2.1.3. L’émotion et le lecteur réel.

Il existe donc tout un mécanisme d'écriture visant à faire apparaître l'émotion chez le lecteur. De manière générale, tout roman, par son sujet, par ses thèmes, réfère fondamentalement à une des situations émotionnelles de base : il décrit séparation, perte, deuil, situation universellement reliée à la tristesse ; il met en scène des rêves d'enfant, des attentes déçues par la vie ou alors fait référence aux grandes peurs de l'individu comme la peur de la mort, les angoisses existentielles. Ce type de description peut favoriser l’empathie, mais sans l’impliquer - l’emploi du terme présupposerait une mécanique de causalité.

En fait, l’émotion du lecteur réel est favorisée par plusieurs mécanismes. Ainsi, la recherche d’empathie repose essentiellement sur la tentative de favoriser un mécanisme de « projection » chez le lecteur et sur le mécanisme de « catharsis ». L’oeuvre peut alors émouvoir le lecteur dans la mesure où elle touche chez lui quelque chose de profond, en renvoyant à une des situations qui pour lui, et de manière tout à fait inconsciente, est à la base de ses émotions personnelles, c’est-à-dire parce qu’elle renvoie au pathos. La « catharsis » peut en fait s’opérer dans la réprésentation émotionnelle parce l’oeuvre d’art (théâtre, cinéma, mais aussi roman et chanson) procède à l’allongement d’un moment qui, dans la vie, est très court et souvent totalement non maîtrisé. L’artiste offre alors la possibilité à son allocutaire d’analyser les causes, les conséquences, les manifestations, et donc ainsi de maîtriser ce qui dans la vie reste du domaine de l’incontrôlé.
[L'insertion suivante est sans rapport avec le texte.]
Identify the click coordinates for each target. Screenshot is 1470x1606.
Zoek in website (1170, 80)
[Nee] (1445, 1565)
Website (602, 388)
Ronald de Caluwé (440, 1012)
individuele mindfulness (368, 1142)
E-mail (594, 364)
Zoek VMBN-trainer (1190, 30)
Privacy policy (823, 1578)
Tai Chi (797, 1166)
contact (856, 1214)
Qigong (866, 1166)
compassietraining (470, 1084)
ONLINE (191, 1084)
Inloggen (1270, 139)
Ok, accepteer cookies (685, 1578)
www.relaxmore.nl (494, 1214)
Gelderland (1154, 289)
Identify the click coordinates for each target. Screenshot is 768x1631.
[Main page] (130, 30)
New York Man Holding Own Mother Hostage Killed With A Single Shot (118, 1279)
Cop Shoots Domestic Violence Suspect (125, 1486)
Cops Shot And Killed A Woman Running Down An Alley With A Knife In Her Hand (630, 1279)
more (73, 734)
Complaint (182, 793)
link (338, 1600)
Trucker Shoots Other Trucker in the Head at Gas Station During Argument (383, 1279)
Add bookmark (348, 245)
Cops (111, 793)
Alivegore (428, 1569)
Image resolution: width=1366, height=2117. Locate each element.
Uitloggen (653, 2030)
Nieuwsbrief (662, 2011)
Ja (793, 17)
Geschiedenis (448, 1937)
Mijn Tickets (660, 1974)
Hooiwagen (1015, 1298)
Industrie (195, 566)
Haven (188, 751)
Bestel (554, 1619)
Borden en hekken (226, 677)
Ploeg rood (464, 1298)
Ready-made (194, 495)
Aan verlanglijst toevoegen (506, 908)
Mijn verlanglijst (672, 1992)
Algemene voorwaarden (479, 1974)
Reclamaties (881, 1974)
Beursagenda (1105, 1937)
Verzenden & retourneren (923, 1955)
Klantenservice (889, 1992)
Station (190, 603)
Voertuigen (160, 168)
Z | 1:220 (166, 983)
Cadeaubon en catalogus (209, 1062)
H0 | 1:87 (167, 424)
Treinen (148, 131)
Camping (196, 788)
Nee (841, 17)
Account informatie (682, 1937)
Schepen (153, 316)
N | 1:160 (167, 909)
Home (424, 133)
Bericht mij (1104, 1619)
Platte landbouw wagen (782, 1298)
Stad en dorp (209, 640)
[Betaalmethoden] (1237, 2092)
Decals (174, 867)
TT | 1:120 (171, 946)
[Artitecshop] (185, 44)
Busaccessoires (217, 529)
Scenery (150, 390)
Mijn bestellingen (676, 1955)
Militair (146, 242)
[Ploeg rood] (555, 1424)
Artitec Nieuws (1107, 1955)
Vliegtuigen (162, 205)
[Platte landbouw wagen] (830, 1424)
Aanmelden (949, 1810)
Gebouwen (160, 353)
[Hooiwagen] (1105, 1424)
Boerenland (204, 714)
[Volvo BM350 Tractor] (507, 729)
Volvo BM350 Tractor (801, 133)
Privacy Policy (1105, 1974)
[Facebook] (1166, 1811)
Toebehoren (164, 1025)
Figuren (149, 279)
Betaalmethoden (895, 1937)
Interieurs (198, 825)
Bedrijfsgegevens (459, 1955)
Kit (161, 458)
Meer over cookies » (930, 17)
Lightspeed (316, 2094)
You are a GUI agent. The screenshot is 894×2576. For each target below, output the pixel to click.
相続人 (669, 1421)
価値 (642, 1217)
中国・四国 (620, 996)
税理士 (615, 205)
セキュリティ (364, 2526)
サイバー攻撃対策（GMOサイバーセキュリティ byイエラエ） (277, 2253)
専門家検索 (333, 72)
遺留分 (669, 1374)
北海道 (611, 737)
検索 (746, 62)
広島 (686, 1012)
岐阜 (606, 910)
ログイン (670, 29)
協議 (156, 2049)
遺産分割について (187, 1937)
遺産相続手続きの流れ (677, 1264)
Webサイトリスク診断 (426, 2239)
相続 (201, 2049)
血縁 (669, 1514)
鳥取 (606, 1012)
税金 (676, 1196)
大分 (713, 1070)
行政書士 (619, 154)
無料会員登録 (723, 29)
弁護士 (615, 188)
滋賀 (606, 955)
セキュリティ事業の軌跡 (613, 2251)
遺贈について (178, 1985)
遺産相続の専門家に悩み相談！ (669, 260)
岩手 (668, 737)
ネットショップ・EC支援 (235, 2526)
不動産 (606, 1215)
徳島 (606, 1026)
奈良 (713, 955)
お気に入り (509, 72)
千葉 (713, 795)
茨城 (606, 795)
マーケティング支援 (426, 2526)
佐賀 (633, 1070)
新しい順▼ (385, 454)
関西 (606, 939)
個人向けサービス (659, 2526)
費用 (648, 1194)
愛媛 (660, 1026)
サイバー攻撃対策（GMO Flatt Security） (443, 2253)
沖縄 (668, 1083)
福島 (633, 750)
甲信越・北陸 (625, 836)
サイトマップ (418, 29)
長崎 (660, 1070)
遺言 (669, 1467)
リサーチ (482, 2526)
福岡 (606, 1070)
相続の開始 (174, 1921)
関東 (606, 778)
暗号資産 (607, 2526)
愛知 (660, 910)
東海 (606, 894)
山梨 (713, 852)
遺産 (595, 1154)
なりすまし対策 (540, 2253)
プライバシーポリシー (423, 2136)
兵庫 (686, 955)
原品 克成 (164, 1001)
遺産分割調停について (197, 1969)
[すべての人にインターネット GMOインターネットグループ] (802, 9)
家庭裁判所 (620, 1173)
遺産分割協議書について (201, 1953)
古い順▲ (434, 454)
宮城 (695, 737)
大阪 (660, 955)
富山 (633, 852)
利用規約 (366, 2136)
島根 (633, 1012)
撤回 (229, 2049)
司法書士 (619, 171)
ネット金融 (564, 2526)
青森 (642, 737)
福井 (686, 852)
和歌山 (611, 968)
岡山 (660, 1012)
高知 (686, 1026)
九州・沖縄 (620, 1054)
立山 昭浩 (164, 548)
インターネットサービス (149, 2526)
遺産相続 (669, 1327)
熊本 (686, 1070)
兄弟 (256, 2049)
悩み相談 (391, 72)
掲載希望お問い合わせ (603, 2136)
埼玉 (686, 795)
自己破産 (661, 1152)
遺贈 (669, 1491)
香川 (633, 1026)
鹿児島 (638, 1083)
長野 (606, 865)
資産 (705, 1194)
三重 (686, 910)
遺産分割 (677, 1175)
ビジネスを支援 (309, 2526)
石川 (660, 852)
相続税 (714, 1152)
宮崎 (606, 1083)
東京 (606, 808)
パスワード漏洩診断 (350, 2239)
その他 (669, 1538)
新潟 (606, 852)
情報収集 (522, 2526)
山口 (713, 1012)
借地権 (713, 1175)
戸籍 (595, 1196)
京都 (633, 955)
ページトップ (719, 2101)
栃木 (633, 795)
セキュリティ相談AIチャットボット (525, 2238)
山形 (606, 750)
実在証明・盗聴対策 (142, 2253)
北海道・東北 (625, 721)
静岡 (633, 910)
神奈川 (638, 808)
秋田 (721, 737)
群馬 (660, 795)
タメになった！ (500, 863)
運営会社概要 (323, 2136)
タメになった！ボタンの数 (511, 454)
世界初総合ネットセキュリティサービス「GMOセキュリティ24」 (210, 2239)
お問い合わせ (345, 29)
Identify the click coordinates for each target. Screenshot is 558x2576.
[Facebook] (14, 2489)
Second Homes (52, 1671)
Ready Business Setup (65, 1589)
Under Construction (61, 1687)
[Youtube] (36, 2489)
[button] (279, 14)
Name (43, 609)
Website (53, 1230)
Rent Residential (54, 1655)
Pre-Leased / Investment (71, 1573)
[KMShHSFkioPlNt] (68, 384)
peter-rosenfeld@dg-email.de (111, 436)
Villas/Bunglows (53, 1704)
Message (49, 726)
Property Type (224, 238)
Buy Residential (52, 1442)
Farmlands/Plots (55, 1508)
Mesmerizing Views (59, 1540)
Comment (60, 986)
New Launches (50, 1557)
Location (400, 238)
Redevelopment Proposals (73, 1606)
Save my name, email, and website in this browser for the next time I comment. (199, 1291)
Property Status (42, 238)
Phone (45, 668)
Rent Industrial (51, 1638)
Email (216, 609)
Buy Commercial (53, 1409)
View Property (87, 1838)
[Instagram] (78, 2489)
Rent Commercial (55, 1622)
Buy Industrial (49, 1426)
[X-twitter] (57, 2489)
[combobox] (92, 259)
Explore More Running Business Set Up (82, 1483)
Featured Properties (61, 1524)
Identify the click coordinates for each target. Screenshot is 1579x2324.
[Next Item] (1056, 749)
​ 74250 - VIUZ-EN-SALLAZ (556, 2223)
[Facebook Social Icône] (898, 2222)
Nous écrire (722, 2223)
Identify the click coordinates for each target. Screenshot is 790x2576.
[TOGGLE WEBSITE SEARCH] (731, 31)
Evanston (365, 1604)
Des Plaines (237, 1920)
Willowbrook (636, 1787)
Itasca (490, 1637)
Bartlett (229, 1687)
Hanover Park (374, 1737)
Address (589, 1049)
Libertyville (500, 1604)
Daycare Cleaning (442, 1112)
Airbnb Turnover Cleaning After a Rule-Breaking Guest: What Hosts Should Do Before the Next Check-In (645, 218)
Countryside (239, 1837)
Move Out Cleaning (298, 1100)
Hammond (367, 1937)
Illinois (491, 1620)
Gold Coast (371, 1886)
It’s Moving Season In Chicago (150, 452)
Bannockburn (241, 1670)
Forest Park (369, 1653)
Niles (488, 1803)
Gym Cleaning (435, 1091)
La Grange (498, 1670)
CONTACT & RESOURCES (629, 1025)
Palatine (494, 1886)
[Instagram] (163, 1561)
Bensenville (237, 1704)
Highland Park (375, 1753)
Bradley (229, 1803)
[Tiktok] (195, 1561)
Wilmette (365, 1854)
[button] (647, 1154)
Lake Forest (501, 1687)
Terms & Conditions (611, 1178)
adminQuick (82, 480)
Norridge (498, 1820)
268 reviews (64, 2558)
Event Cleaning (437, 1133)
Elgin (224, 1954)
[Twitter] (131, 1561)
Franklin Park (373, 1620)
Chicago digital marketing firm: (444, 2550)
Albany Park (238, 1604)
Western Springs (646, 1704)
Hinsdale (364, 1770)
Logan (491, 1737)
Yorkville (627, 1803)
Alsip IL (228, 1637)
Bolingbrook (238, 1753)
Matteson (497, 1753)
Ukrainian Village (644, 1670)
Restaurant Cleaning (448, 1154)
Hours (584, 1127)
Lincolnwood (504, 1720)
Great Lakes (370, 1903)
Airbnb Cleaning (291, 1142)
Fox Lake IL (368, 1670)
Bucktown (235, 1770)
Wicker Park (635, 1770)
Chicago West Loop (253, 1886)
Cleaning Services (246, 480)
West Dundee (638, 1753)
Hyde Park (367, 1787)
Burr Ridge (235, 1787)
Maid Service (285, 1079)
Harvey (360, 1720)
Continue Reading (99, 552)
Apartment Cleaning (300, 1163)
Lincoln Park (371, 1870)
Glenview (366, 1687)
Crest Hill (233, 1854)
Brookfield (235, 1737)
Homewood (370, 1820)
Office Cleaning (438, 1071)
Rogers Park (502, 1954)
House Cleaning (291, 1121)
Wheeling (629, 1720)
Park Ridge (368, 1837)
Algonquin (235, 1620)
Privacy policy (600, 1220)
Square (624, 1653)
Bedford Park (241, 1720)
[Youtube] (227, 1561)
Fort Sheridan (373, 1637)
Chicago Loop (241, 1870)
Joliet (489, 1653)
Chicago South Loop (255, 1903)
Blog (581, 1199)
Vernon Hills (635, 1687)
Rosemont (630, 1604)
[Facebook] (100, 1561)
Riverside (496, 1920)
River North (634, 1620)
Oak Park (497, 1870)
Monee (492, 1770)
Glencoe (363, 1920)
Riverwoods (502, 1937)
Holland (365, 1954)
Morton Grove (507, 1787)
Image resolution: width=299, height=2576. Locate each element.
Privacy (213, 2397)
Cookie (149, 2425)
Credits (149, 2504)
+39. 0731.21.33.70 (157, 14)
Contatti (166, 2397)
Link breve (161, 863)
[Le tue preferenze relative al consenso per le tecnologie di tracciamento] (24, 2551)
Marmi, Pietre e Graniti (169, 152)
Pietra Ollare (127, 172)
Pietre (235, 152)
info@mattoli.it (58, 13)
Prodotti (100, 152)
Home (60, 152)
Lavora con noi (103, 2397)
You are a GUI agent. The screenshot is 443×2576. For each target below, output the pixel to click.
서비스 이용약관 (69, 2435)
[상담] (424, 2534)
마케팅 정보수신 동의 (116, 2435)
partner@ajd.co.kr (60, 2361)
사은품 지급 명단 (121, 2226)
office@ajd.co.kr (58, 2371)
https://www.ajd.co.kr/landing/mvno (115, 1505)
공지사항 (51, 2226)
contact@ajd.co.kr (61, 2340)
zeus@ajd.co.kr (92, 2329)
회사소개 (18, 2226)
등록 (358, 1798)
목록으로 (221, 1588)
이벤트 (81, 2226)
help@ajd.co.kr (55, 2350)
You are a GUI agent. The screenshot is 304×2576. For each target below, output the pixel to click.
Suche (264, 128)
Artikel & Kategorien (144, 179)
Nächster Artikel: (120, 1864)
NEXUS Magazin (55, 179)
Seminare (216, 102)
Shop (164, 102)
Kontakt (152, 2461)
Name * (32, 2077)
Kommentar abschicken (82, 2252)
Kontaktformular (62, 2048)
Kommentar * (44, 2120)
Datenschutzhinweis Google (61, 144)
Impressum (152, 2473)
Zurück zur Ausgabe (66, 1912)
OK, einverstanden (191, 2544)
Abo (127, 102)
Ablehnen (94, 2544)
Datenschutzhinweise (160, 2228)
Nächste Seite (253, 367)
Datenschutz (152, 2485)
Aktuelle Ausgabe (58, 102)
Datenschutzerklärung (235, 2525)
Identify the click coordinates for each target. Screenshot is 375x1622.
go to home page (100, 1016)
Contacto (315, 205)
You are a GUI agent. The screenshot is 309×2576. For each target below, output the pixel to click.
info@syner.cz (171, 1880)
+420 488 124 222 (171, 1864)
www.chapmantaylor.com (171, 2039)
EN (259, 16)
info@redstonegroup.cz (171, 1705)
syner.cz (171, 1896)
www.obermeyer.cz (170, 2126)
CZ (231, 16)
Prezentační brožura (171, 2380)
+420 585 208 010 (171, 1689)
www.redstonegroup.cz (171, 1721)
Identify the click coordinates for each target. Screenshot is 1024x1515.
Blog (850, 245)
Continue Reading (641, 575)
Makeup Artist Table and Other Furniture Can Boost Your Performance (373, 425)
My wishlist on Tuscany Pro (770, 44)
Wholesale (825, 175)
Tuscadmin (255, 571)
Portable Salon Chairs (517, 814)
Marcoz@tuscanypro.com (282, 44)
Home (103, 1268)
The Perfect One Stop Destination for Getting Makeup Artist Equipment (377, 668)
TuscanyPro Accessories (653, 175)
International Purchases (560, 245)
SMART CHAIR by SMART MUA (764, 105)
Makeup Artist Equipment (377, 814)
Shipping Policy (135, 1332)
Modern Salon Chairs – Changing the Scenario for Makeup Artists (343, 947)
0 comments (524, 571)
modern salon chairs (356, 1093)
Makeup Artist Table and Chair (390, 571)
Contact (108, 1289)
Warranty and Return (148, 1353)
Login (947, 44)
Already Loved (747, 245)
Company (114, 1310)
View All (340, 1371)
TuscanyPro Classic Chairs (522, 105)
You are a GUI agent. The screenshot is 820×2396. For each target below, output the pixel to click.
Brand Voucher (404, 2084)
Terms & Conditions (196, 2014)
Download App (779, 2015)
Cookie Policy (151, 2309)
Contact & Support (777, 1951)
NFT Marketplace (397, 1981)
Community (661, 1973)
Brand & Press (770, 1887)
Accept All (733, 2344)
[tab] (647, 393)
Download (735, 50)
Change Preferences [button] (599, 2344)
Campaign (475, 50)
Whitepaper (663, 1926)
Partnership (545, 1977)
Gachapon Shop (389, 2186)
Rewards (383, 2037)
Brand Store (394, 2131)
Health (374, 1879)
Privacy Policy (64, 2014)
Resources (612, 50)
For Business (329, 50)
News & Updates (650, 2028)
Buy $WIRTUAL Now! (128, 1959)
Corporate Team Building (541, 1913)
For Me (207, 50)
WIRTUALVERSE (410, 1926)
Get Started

Mais même si c’est souvent le cas, l’empathie n’est pas toujours recherchée. Le texte peut tenter de générer chez le lecteur une émotion située à l’opposé de celle éprouvée par le personnage. Le mécanisme choisi sera alors « la mise à distance » qui peut être notamment provoquée en ridiculisant le personnage en proie à une émotion dysphorique et déclencher ainsi sinon le rire du lecteur du moins son sourire.

Parfois aussi, le texte romanesque peut chercher à provoquer chez le lecteur réel une émotion beaucoup plus reliée au rationnel. Un plaisir plus intellectuel est alors suscité : le lecteur savoure l’argumentation faite par un personnage, une analyse de la société, une érudition, la distance ironique du narrateur.

L’oeuvre de Duras, nous l’avons vu, émeut ses lecteurs dans les deux sens du terme : elle met en action et trouble. Les témoignages, tant de ses lecteurs réels que des critiques (autre forme de lecteurs réels), sont nombreux à cet égard. La critique durassienne n’arrête pas de mettre en évidence le paradoxe émotionnel de son oeuvre qui se situe entre exaspération et fascination. Dans Lire Duras, Martin et Chazaud évoquent une fois de plus le fait :

‘Notre première réaction de lecteur pourrait donc être, comme à d’autres occasions et pour d’autres sorties de M. D. : ce qui m’énerve, c’est cette Duras-là. Ce qui m’énerve, c’est cet éloge de l’imprudence, de la jaculation ou de l’illumination dans tous les domaines ; Ce qui m’énerve, c’est ce débordement d’une écriture du dernier âge [...]. Ce qui m’énerve, c’est ce recyclage poétique d’une psychologie de bazar et d’époque [...] (Martin 2000 : 19).
Nul doute qu’avec celle de Duras un mot s’imposerait pour en cerner le pouvoir spécifique : la fascination. Impossible, en effet, de ne pas constater : l’oeuvre de Duras fascine (Chazaud 2000 : 32).’

Dès lors, nous attarder plus longtemps sur cet aspect ne constituerait que répétitions bien inutiles. Comme le signale Charaudeau, l’analyse du discours ne peut objectivement prétendre analyser l’émotion réellement produite chez tel ou tel lecteur, elle ne peut prétendre qu’à l’analyse de l’émotion visée telle que le texte la programme à l’intention d’un lecteur qu’il inscrit dans sa structure et dans sa textualité mêmes. Nous allons donc maintenant analyser comment l’émotion peut être programmée dans le texte en tentant, autant que faire se peut, de clairement distinguer la représentation de l’émotion de sa production.